Remember, I am a wrestler. There is no such thing as a crazy workout if I got through it. It’s just another workout. I understand what you’re asking though. Most would define a crazy workout by who and what you have to deal with to get through it and perform. Here is a snapshot of the what. When I was training for the 2008 Olympics I had been diagnosed with a concussion and a strained maniscus. I could no longer grab my opponent without my wrist feeling like it was caught in a bear trap. (Thank God no one knew about this one since most of my takedowns came from grabbing my opponent). I was also seeing a chiropractor to put my rib back in place after practice on an almost daily basis. Medical professionals at the Olympic Training Center had given me the run down on my physical limitations because of a diagnosed back and hip injury. It was also during the time when the medical staff at the Olympic Training Center said that the low numbers in my white blood cell count resembled that of an H.I.V victim because of overtraining. The who was 2007 World Champion, Bill Zadick, who was consistently on the injury list as well. He often looked like a mummy because of all the tape, bandages, and braces he wore in practice. It was one of those days we just had to go. Olympic Trials were getting closer and closer. The atmosphere was intense. Emotions were near an all-time high. Practice was going to be work cut out for only those that average wrestlers couldn’t imagine. Then we heard those familiar words from our coach, Terry Brands: “wrestle!” Whatever pain or injury we had was shed off in the battle because we were all over each other with no consideration what doctors said we had or could not do. It was a long, hard practice. Here is the craziest part of it: this was nearly every day. The days that it wasn’t Zadick, it was some other wrestler who was one of the best in the world. That’s the Olympic Training Center.
What kind of cardio works best for you and why?
Wrestling, kickboxing, and jiu jitsu will always be the best cardio workouts for me since that is what I do in the form of MMA. Weights and all the other lifting routines hardly come close to that live action. However, I have found that interval training with plyometric exercises with and without weights are decent supplements to what I do in MMA. I believe this to be good for me because I enjoy working with my heart rate up which is what interval workouts do. The plyos allow me to simulate movements that are specific to my sport while building core strength and endurance.
If you could give somebody getting into MMA only one tip what would it be?
Be patient enough with yourself to make mistakes and to take a beating so you can distribute them.
Tell us about your biggest athletic influence?
Ironic as it is, I have rarely looked as myself as an athlete nor chosen one to influence me. I have always seen and known myself simply as a warrior. Even as a child, before I knew that word or knew what it meant, I knew I was that. Because of that I have only allowed those who I deemed as warriors influence me. My favorite, for most of my adult life, has been the Hebrew King David. King David was a warrior King and a man after God’s own heart. If you were to take the parts off me, these two you would find at my core.
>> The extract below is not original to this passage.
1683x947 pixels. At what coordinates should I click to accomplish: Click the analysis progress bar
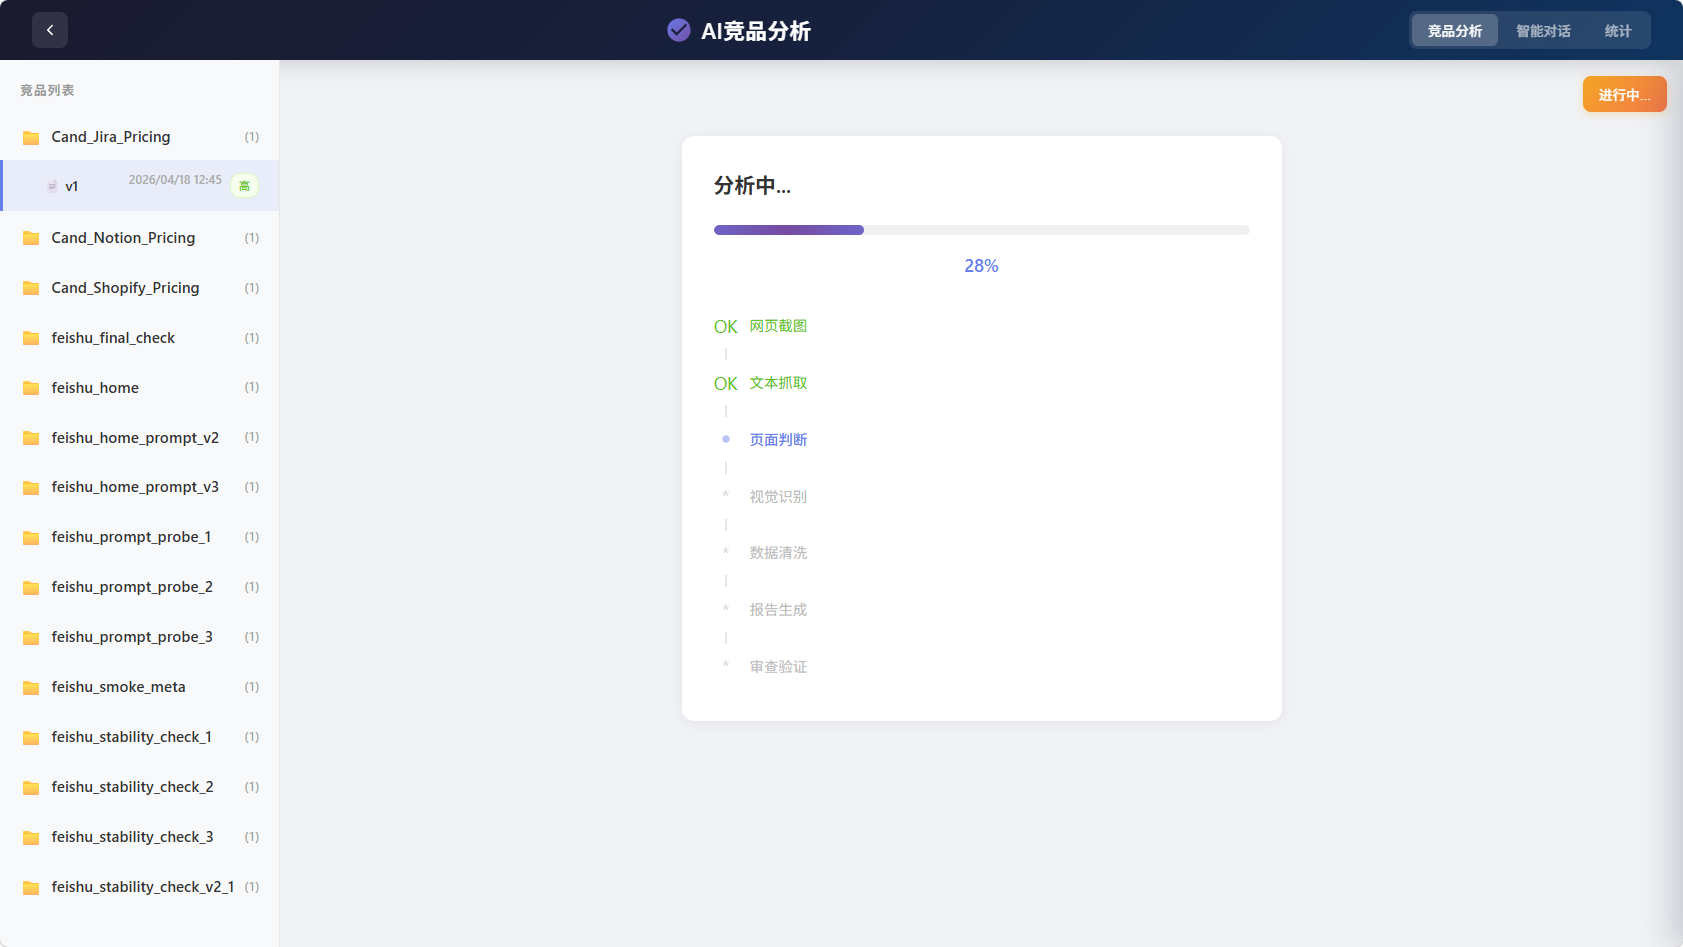pyautogui.click(x=981, y=230)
What is your favorite cheat food?
My wife makes this sour cream coffee cake that is out of this world! Man! So good! It’s hard to believe that we have ingredients on Earth to make something taste that good. Anyway…next question!
Do you take any supplements?
Yes I do take supplements. I take a basic multivitamin from Nutrilite with omega 3’s. I also use their protein powder occasionally. That’s pretty much it. I don’t use a lot of supplements because they are just that…supplements. I want the real thing…food. Good food. Healthy food.
What does the future hold for you?
I see a very bright future for myself. I see great victories. I see me as the best at what I do. I will always be at the top of whatever I put my hands to. I don’t say that out of arrogance. I simply believe that was put in my DNA by my Creator. Mediocrity just doesn’t settle with me. Never has…never will.